• _Data shown_
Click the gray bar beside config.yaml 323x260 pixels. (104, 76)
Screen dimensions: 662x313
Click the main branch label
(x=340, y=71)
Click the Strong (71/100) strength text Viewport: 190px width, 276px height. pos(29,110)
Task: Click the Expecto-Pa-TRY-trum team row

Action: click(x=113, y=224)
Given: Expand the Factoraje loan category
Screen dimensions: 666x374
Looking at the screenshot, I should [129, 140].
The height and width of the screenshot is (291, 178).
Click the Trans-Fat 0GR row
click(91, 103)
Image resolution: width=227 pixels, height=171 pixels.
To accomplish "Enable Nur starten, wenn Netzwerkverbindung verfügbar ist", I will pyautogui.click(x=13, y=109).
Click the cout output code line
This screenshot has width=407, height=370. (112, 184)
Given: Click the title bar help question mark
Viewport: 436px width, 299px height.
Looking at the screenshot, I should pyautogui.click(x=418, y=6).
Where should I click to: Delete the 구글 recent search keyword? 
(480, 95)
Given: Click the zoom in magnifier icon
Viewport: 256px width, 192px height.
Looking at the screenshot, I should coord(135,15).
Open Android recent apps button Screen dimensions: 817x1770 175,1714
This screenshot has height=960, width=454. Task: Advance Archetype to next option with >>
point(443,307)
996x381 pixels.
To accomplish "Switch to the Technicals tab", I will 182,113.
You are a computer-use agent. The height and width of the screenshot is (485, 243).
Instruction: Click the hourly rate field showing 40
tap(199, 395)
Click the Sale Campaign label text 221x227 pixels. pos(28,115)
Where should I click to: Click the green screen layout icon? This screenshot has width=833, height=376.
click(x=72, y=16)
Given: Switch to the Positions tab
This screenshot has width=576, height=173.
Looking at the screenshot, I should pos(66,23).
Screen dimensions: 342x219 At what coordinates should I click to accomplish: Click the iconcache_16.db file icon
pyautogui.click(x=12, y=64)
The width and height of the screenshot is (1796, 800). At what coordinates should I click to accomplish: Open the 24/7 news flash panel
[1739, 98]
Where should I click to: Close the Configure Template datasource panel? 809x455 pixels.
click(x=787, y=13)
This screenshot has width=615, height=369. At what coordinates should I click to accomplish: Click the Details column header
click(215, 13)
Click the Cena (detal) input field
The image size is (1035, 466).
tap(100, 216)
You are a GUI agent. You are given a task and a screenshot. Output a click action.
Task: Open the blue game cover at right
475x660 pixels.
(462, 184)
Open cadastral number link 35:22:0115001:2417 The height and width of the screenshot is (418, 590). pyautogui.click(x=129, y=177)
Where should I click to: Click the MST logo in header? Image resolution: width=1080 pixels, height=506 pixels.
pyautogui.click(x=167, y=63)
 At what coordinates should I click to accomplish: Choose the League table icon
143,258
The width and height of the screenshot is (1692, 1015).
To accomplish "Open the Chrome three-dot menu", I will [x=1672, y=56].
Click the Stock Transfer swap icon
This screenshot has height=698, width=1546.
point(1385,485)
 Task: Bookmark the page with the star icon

• _Your instructions_
Exact copies of the lines from the one with "Where should I click to: Click the MST" through the final line of the listing should be returned, and no other lines.

• _Answer space_
Where should I click to: Click the MST logo in header? Image resolution: width=1080 pixels, height=506 pixels.
pyautogui.click(x=167, y=63)
 At what coordinates should I click to accomplish: Choose the League table icon
143,258
The width and height of the screenshot is (1692, 1015).
To accomplish "Open the Chrome three-dot menu", I will [x=1672, y=56].
Click the Stock Transfer swap icon
This screenshot has height=698, width=1546.
point(1385,485)
 Task: Bookmark the page with the star icon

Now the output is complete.